Costa Concordia, Legambiente: ripristinare al più presto ecosistema marino

Il Consiglio dei Ministri ha appena prorogato l’emergenza nazionale relativa alla nave Costa-Concordia. Era quanto chiedeva Legambiente che, allo stesso tempo, chiede spiegazioni “precise” riguardo i tempi dei lavori di messa in galleggiamento della nave naufragata il 13 gennaio dello scorso anno al largo dell’Isola del Giglio. L’Associazione ambientalista sottolinea “con forza che il progetto prescelto non ha visto una partecipazione attiva nella selezione delle istituzioni italiane che hanno di fatto affidato alla società Costa la scelta del migliore percorso da seguire per la rimozione della nave”. Secondo Legambiente “occorre a questo punto sottoporre il progetto prescelto a una attenta revisione per evitare di dilazionare ulteriormente i tempi con il grave rischio di danni all’ecosistema marino e all’immagine e ai flussi turistici dell’Isola del Giglio”.

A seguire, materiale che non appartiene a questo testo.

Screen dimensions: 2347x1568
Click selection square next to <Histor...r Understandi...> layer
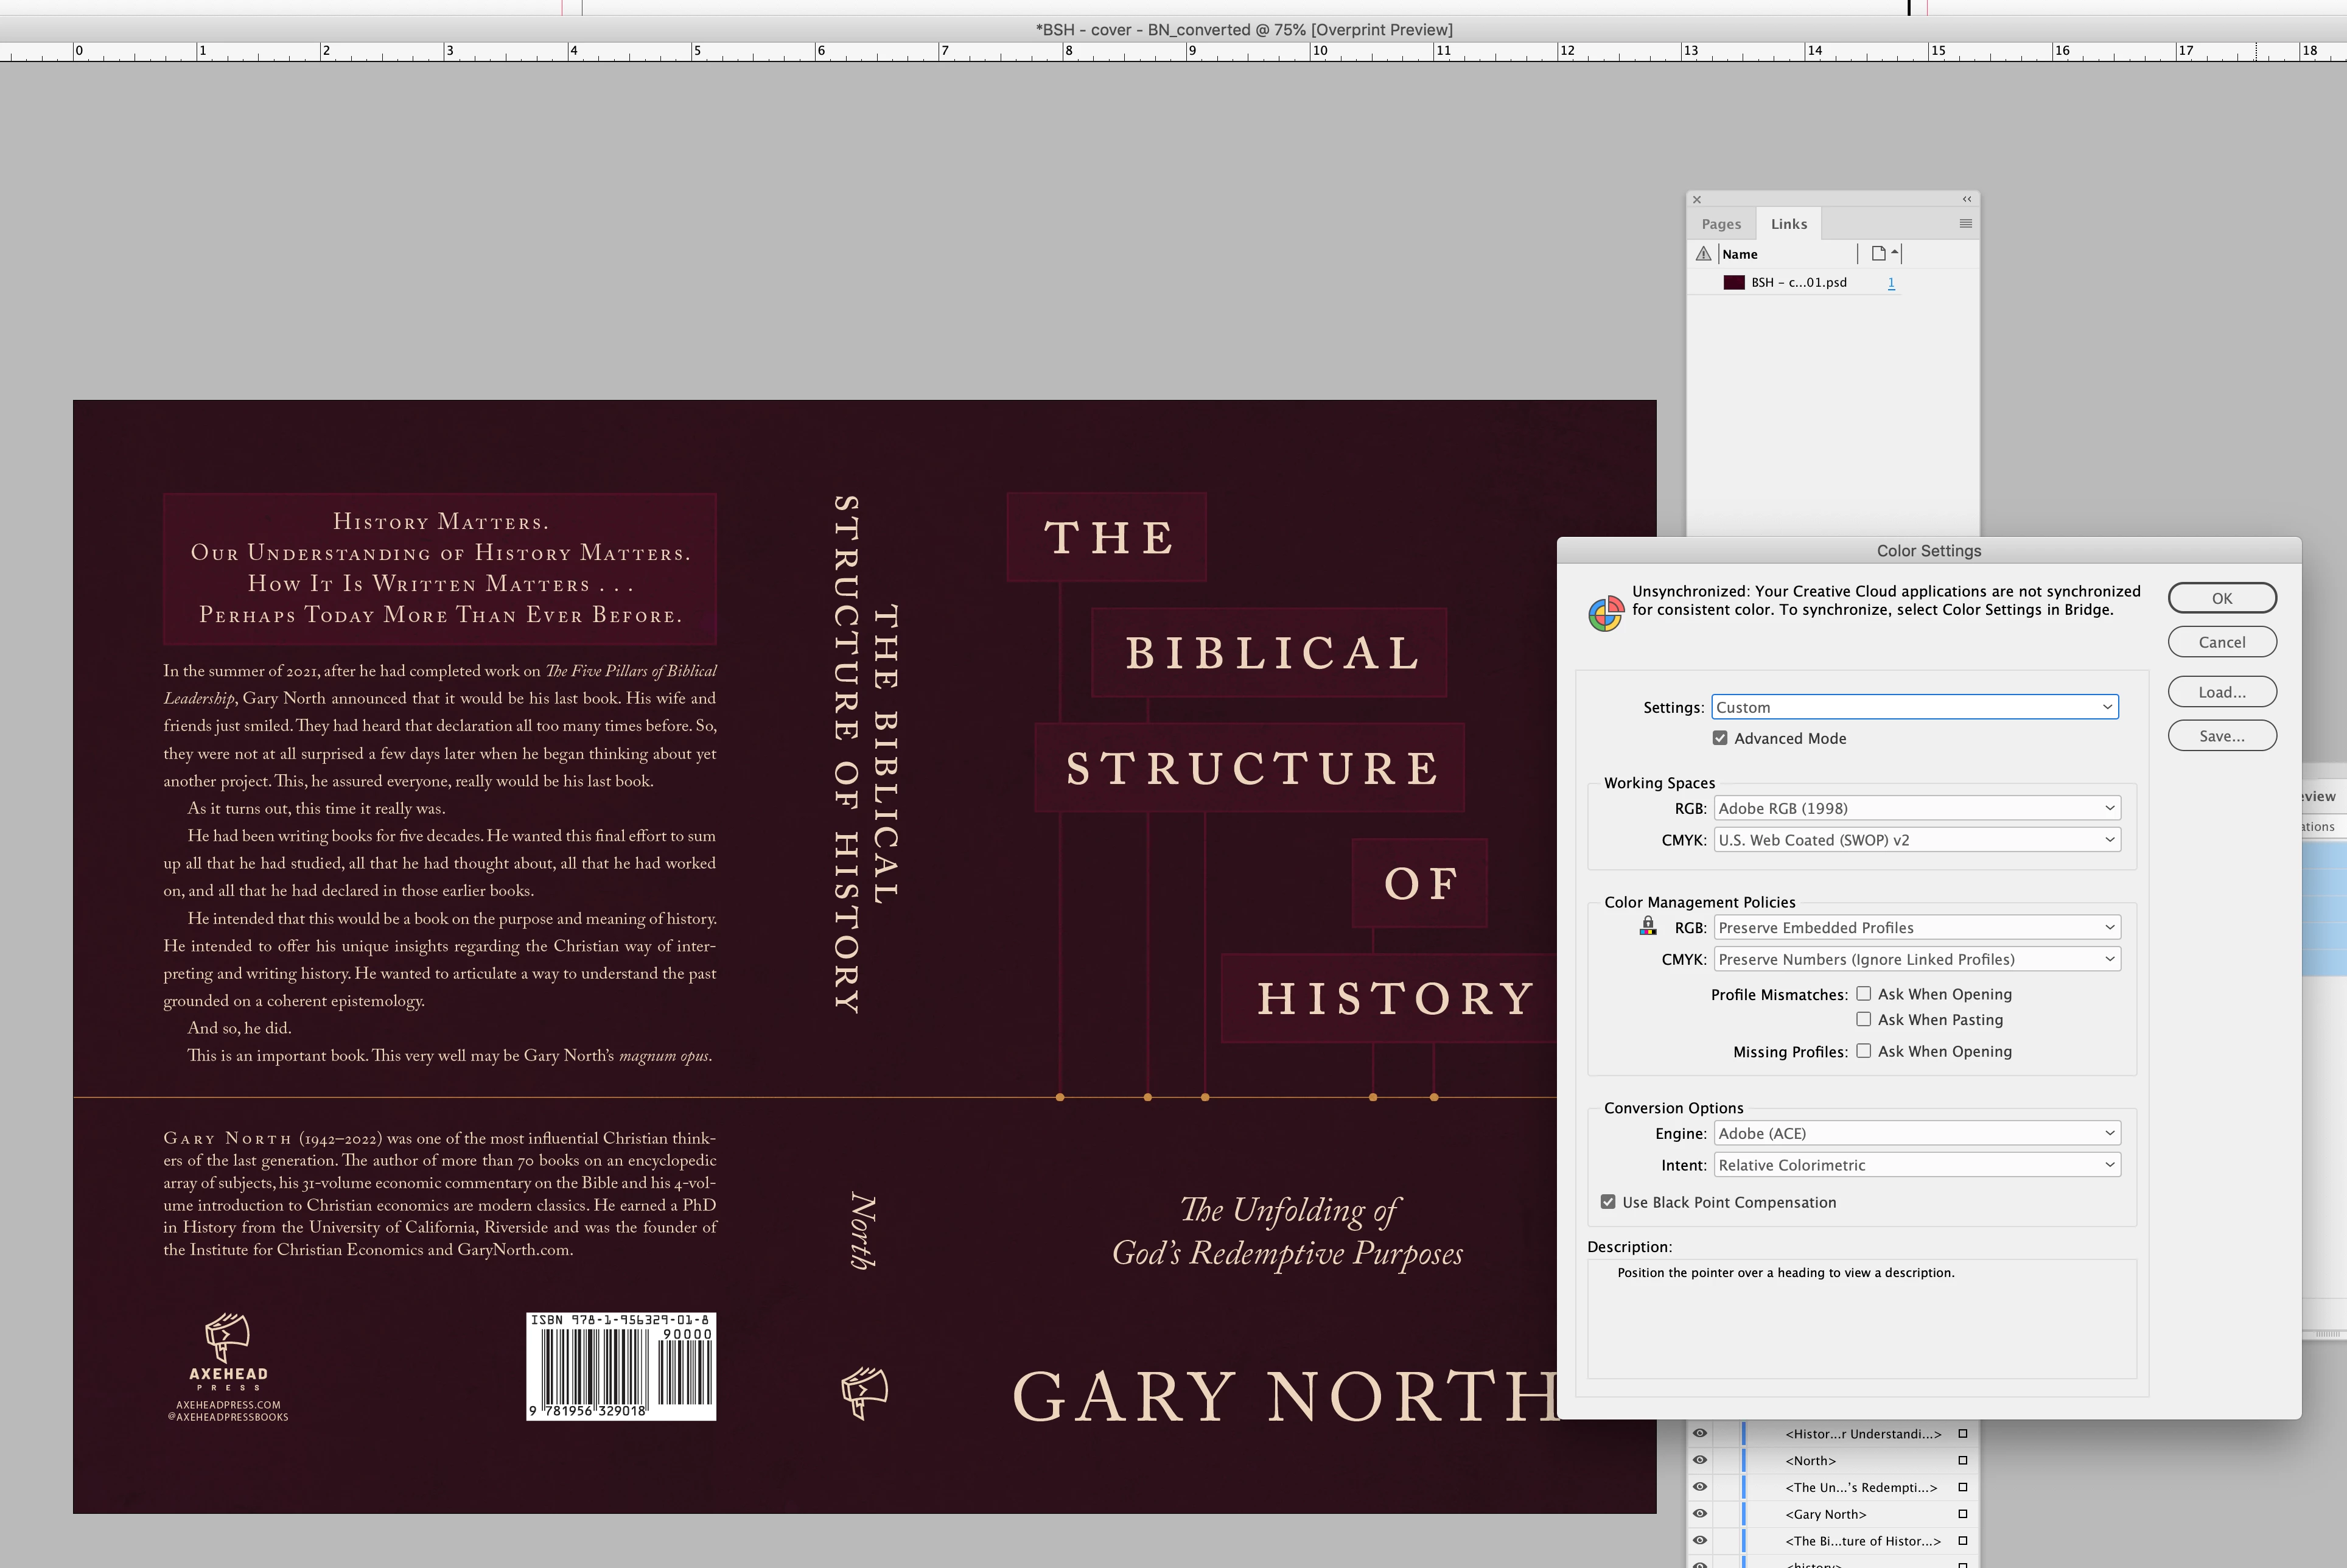(1962, 1434)
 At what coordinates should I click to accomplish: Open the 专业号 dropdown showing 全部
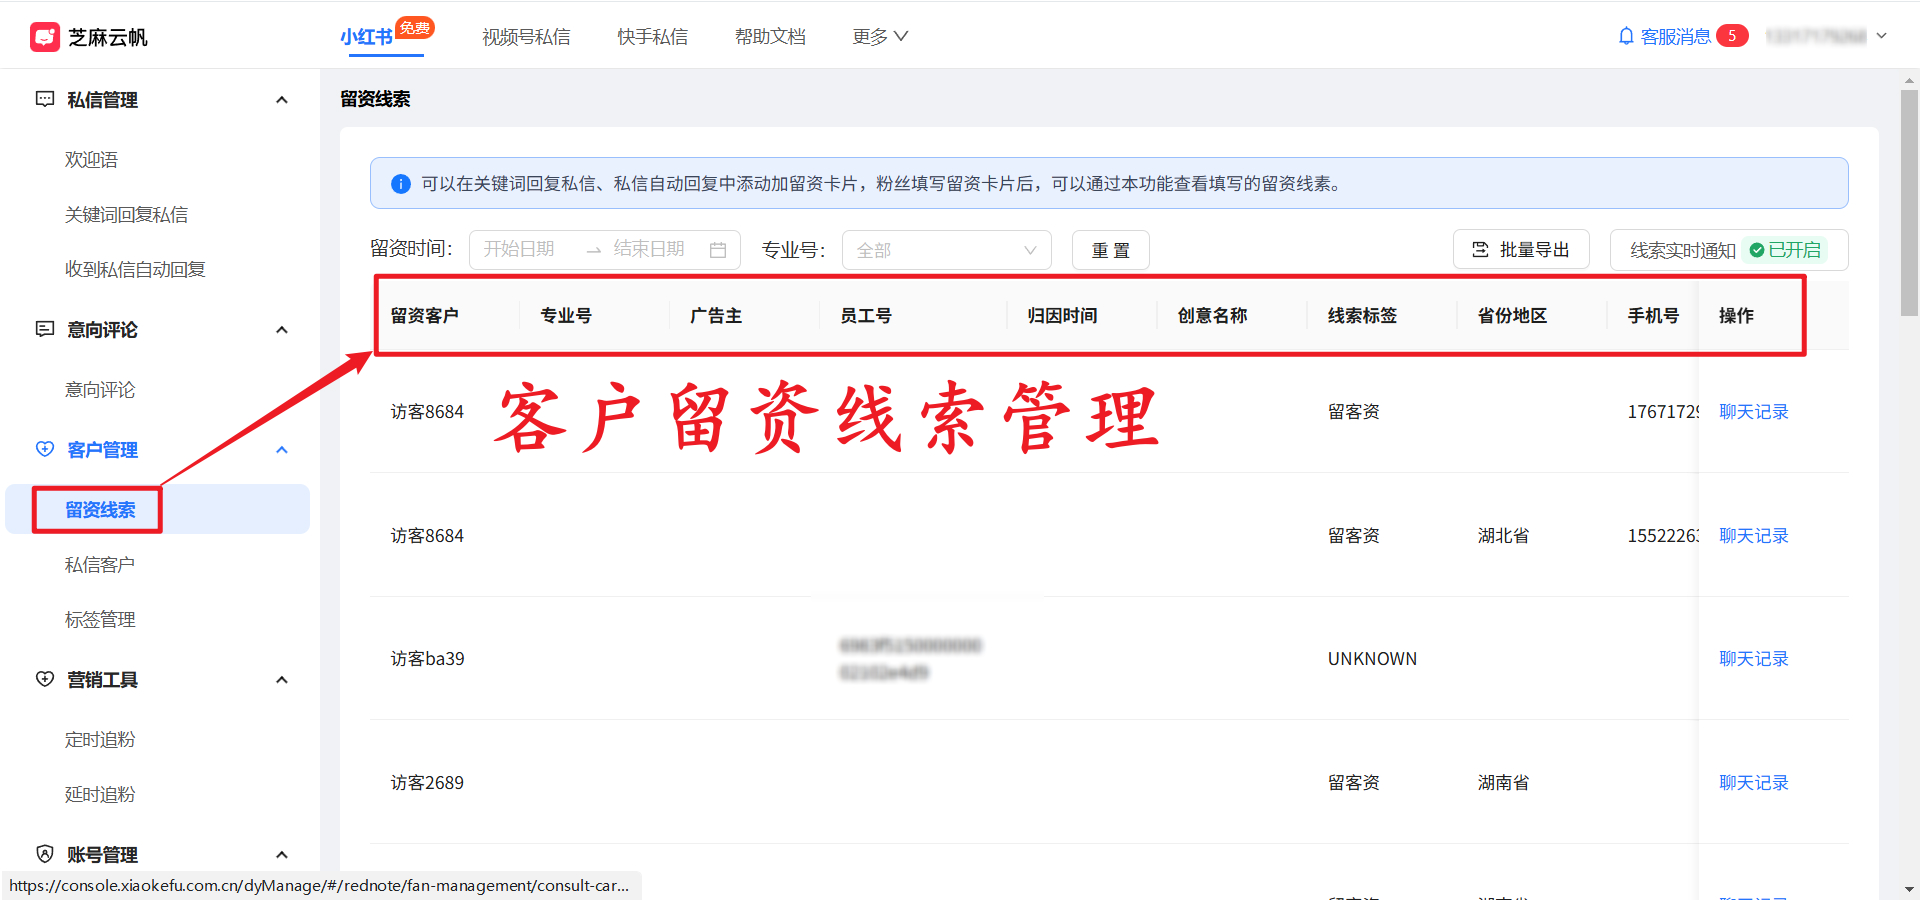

“ Bisogna anche accelerare i tempi di rimozione del relitto dalle acque dell’Isola del Giglio e ripristinare al più presto l’ecosistema marino. Infatti i continui ritardi non fanno altro che aumentare il rischio di pericolosi sversamenti in mare dell’enorme quantità di sostanze tossiche presenti nella città galleggiante. Lo scafo del relitto continua a deformarsi e periodicamente assistiamo alla fuoriuscita di sostanze inquinanti. Per quanto riguarda lo spostamento della nave è necessario portarla a Piombino, che è il porto più vicino, e non a Palermo o in altre città lontane, così da ridurre al massimo il pericolo di inabissamento”.

“Rimaniamo fortemente insoddisfatti – aggiunge Angelo Gentili, segreteria nazionale di Legambiente – anche rispetto al decreto rotte, che non risulta essere efficace visti i limiti oggettivi che contiene che non escludono la possibilità di nuovi inchini in prossimità delle isole minori nonché di attraversamento di aree delicate come quella di Venezia: è inconcepibile che dopo un disastro così grave, a distanza di un anno dal gravissimo incidente che ha comportato la morte di 32 persone, non si sia capita la lezione e non si siano fatti puntuali interventi legislativi affinché eventi di questo tipo non possano più accadere”.